Fehr Graham goes to bat for Iowa communities

Ryan Wicks and Brian McWilliams from Fehr Graham’s Manchester, Iowa, office traveled earlier this month to Des Moines to meet with Iowa Department of Natural Resources officials to discuss the minimum requirements and rules for wastewater operators in the state.

As DNR staff process National Pollutant Discharge Elimination System permits for wastewater discharge in Iowa following reclassification to comply with EPA regulations, many communities will be required to perform upgrades to their treatment facilities. While this is a positive change, it has placed some challenges on the utilities and the communities the DNR serves.

Wicks, branch manager of Fehr Graham’s Manchester office, said several Fehr Graham clients expressed confusion about the process. Wicks said meeting with state officials started a dialogue regarding the minimum requirements for the Grade III certificate.
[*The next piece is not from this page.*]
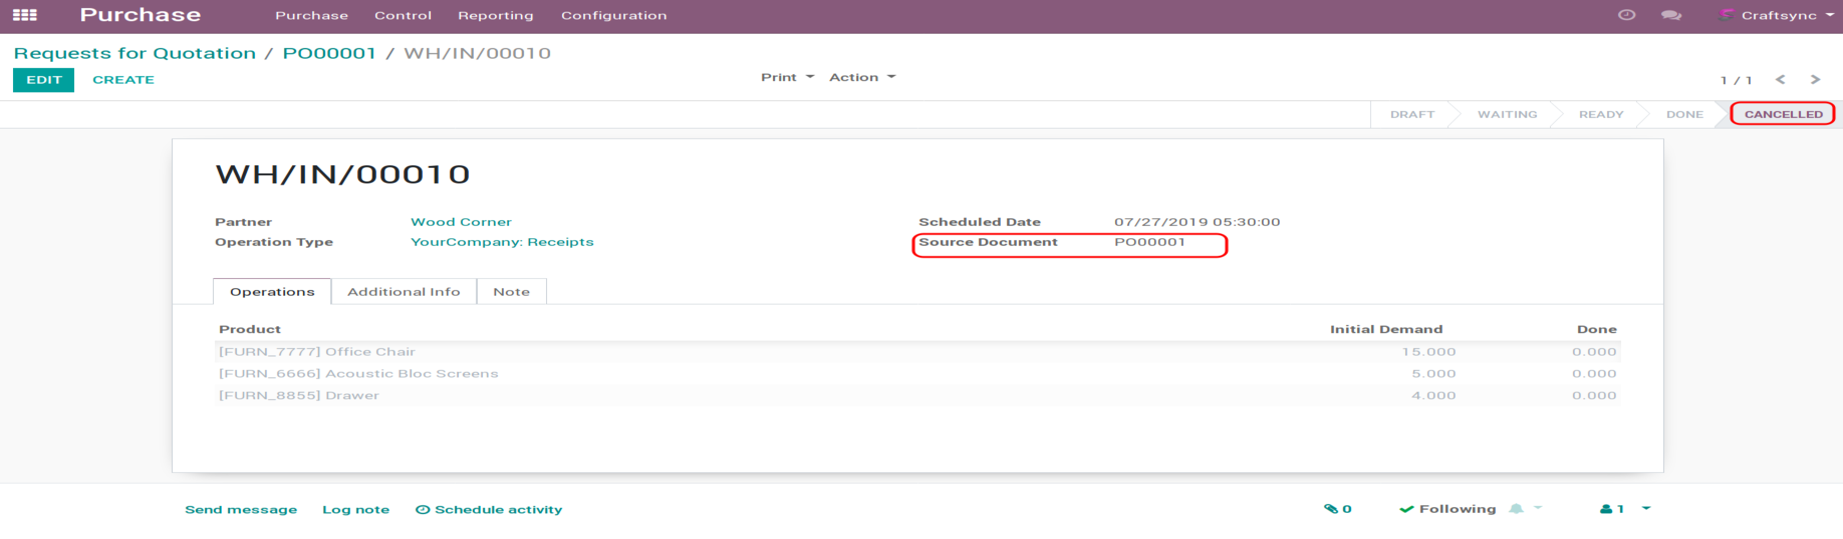Go to previous record arrow
This screenshot has width=1843, height=539.
tap(1780, 79)
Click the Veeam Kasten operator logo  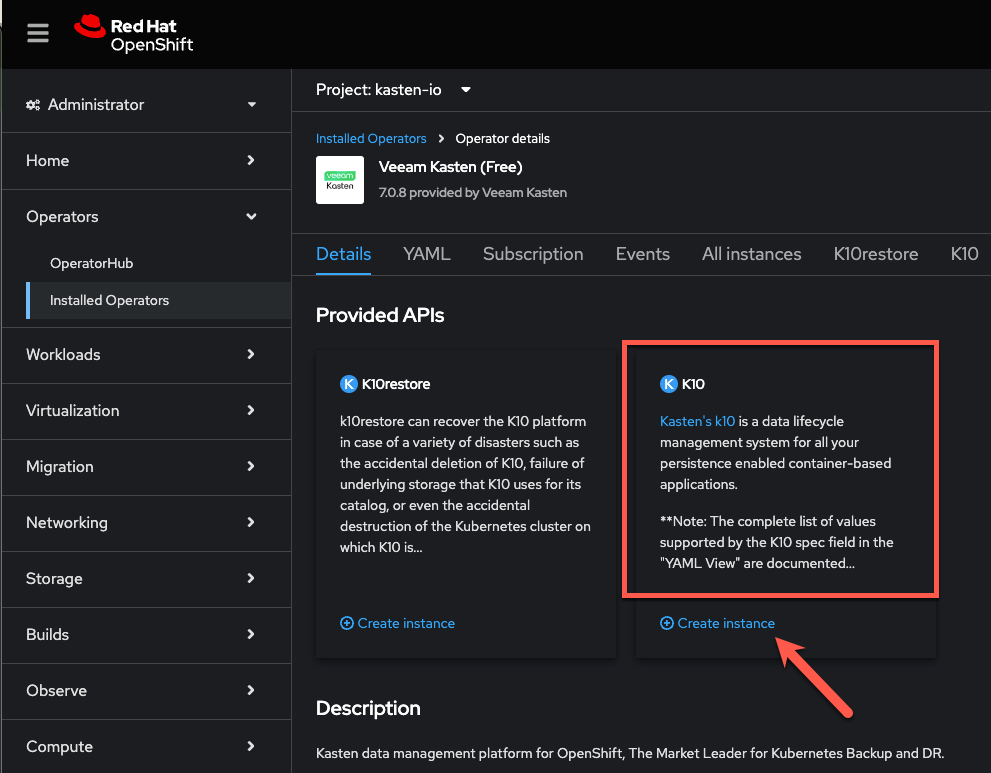(x=340, y=180)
Would work experience, for example, be accepted as an equivalent to having a two-year degree?

"Fehr Graham felt it was necessary to reach out to the Iowa DNR leadership to clarify the impact of pending plant upgrades and how small communities will be able to comply with newly issued permits,” Wicks said.

While some treatment facilities are upgraded without impact on operator requirements, there are instances when a Grade II operator must move to Grade III. Initial challenges are industrywide. There is a limited number of qualified and certified staff. Many communities have employees with Grade I or Grade II certifications who have been serving for 10 to 15 years or longer. Also, a Grade III certification requires a two-year degree or more. Many of the state’s operators do not meet this minimum. Wicks said there has been some indication by DNR staff that site-specific approvals may be granted for operators who have prior experience.

“The Iowa DNR is aware of the issues and is open to working with communities and individuals to ensure through proper training and education opportunities that individuals will be able to obtain the education requirements to qualify for certification testing,” Wicks said.